What are the biggest reasons newcomers give up on OCaml?

Yeah. People who hold up Python as their example of Unicode support done right make Raku programmers shake their head, purse their lips and then face palm.

I don’t have a computer nearby to verify but I think you can make ocamlformat respect your string literals by using the dedicated/alternative syntax:

let s = {| Your string literal here |} ;;

And so it should be. Libraries for UTF-8 which provide indexing and the like are a trap for the inexperienced, who don’t realize that indexing is not of random access (O(1)) complexity.

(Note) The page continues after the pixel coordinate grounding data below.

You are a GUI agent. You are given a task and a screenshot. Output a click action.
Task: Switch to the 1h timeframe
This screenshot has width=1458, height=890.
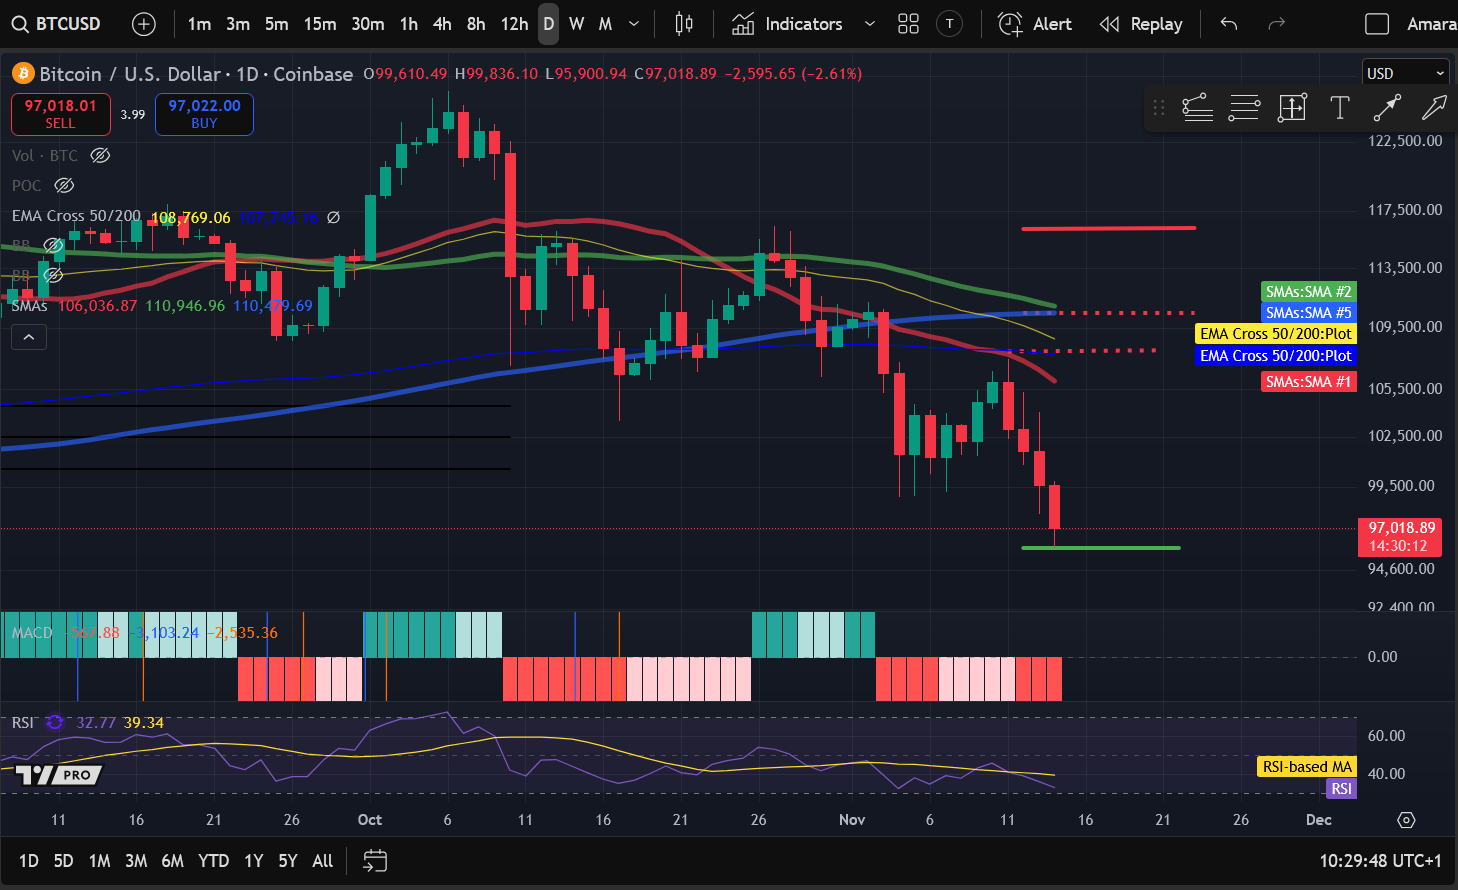pyautogui.click(x=408, y=23)
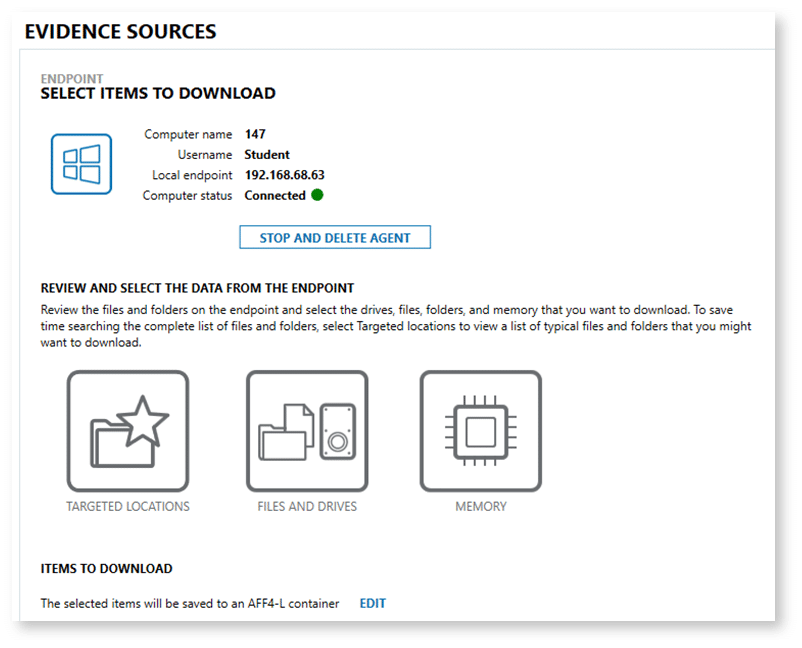Click the Evidence Sources page title
Screen dimensions: 802x648
[119, 31]
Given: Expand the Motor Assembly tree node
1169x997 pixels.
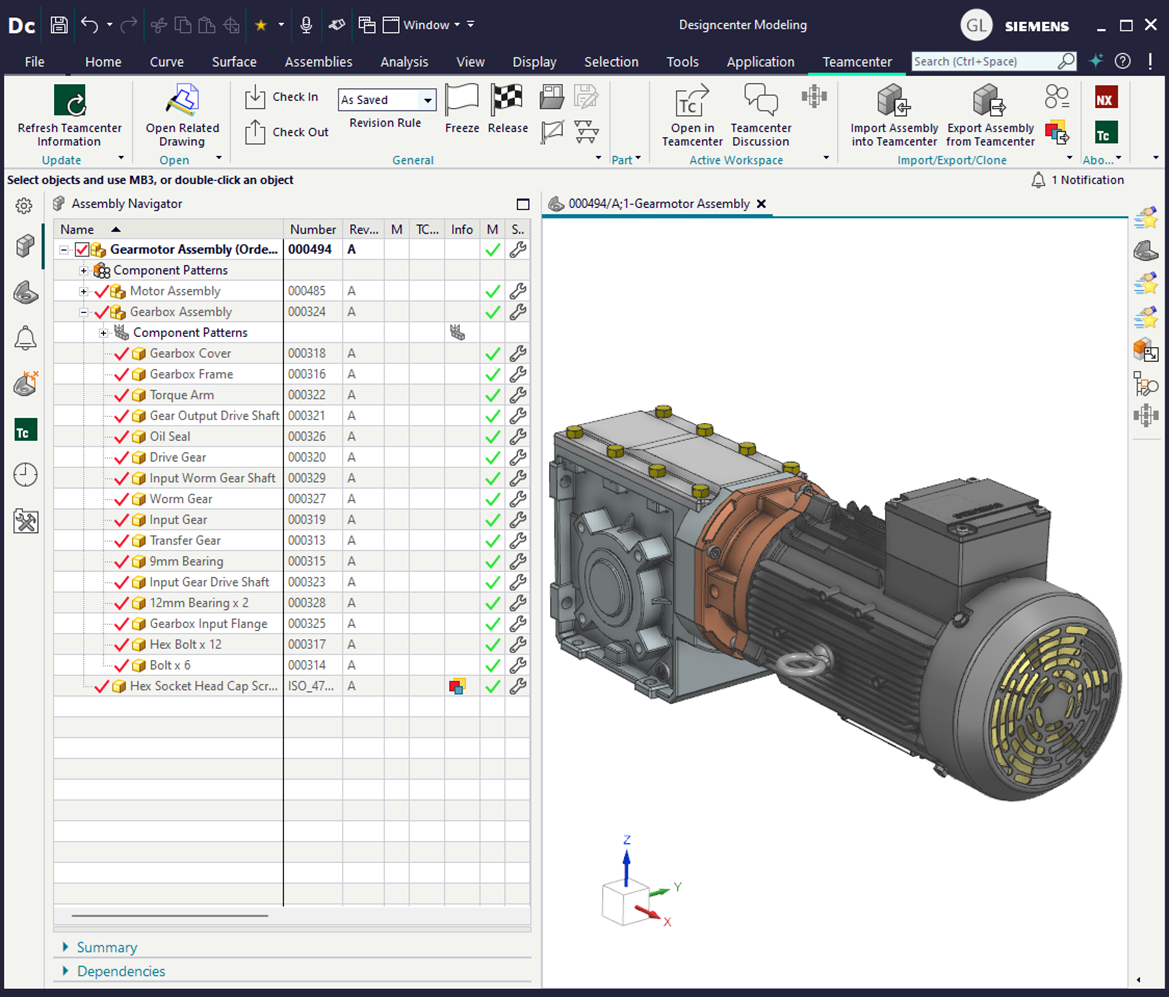Looking at the screenshot, I should click(x=84, y=291).
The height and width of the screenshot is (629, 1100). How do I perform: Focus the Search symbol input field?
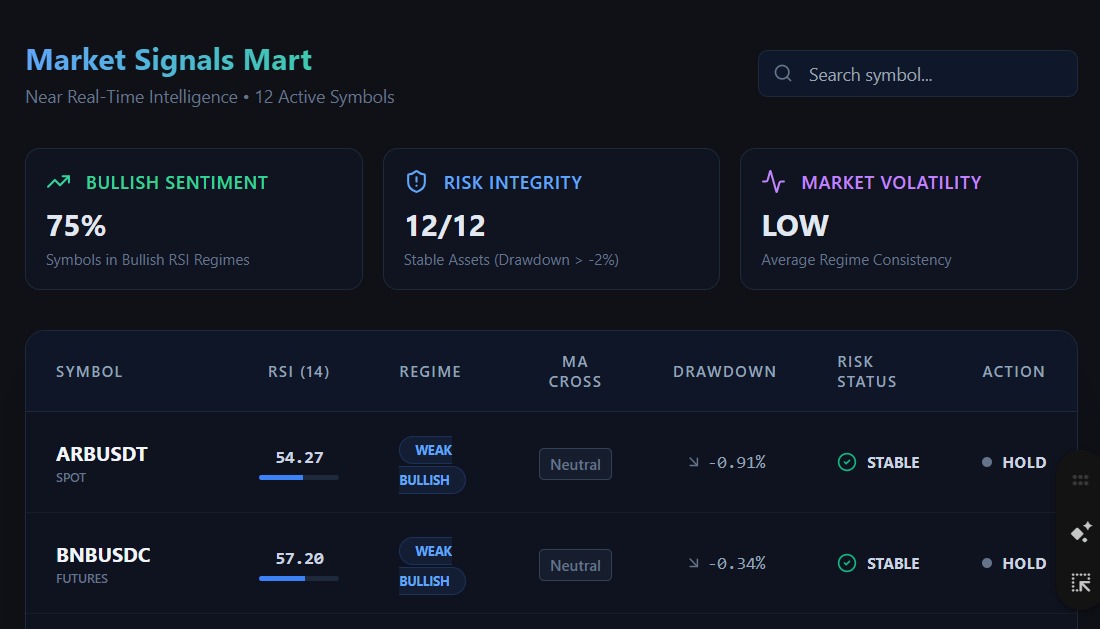(x=918, y=74)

Better to get used from the outset to regarding UTF-8 text as an opaque blob to which decoders can be applied.

4 Likes

To help others get shit done, write and share more whether that’s to open source more, share all your ocaml examples regardless of status (toy, production).

Can confirm, there’s extreme demand for this, even on weird places like Twitter (now X).

Show people your happy path using OCaml and specific libraries from OCaml. It may be trivial to you now, but seeing the happy path by looking at some docs is still very hard. Heck, this may even inspire

  • better documentation,
  • improvements to the tools,
  • ideas from others how to optimize your own way of doing things

Cool things happen when the private becomes a little more public. And don’t hesitate either to show when something isn’t perfect - this is inspiring for people who are looking for an opportunity to fix and improve something. :slight_smile:

7 Likes

How about documenting the complexity? It’s not like big O notation takes much time to write.
Even Haskell’s Text managed to do this, and it’s not like Haskell is the poster child for good documentation.
https://hackage.haskell.org/package/text-2.1/docs/Data-Text.html#g:24

3 Likes

I was once convinced of that, but I don’t find the argument that compelling when the core language features a type named string which seems to represent textual data, a type named char which seems to represent a “character” (whatever that is), and an indexing operation from string to char, that everyone uses. And no separate type for true text. Instead of falling into the trap that UTF-8 indexing is not constant-time, beginners will fall into the trap of manipulating bytes instead of meaningful characters, which I don’t think is preferable.

There is no dichotomy between byte-wise accesses and UTF-8 support You can have both. The issue I tried to point to is not so much the non-existence of String.get_utf8 : string -> int -> Uchat.t, as the general lack of visibility of UTF-8 manipulation, which receives much less highlight than byte fiddling.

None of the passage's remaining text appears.